At its annual meeting today, Associated Press board of directors outlined plans to fight back against online portals and news aggregators that post news content without paying licensing fees to the AP and its member newspapers.
“We can no longer stand by and watch others walk off with our work under misguided legal theories,” AP Chairman Dean Singleton said at the group’s meeting in San Diego. “We are mad as hell, and we are not going to take it any more.”
In a practical sense, this is the AP taking a stand for the old-line industry against the onslaught of the Web. Online portals like Google (NASDAQ: GOOG) and Yahoo (NASDAQ: YHOO) have played an important role in hollowing out the revenue model of the traditional news industry. News aggregators like the Drudge Report and Huffington post have done their share, as well.
The reality is that the online advertising economy has treated the aggregators pretty well, while the newspaper industry has been leaking money like a sieve.

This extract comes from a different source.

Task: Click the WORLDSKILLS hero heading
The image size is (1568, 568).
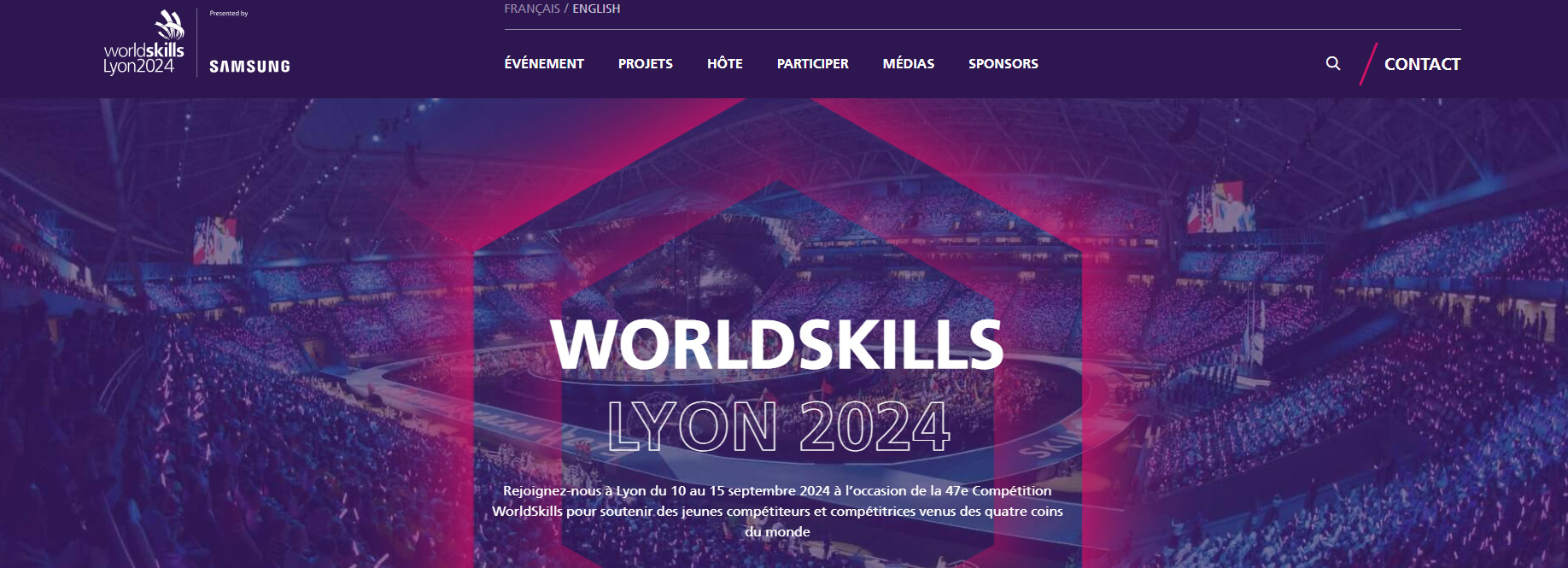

So the AP, a cooperative owned collectively by its roughly 1,500 newspaper members, is fighting back. The board, whose members include prominent newspaper executives like the chief executives of Gannett, McClatchy and Tribune, said it plans file suit against Web sites that publish AP content without proper licensing fees. Without naming Google or any others by name, Singleton said that the AP plans to work with portals and aggregators who legally license its content, and “to seek legal and legislative remedies against those who don’t.”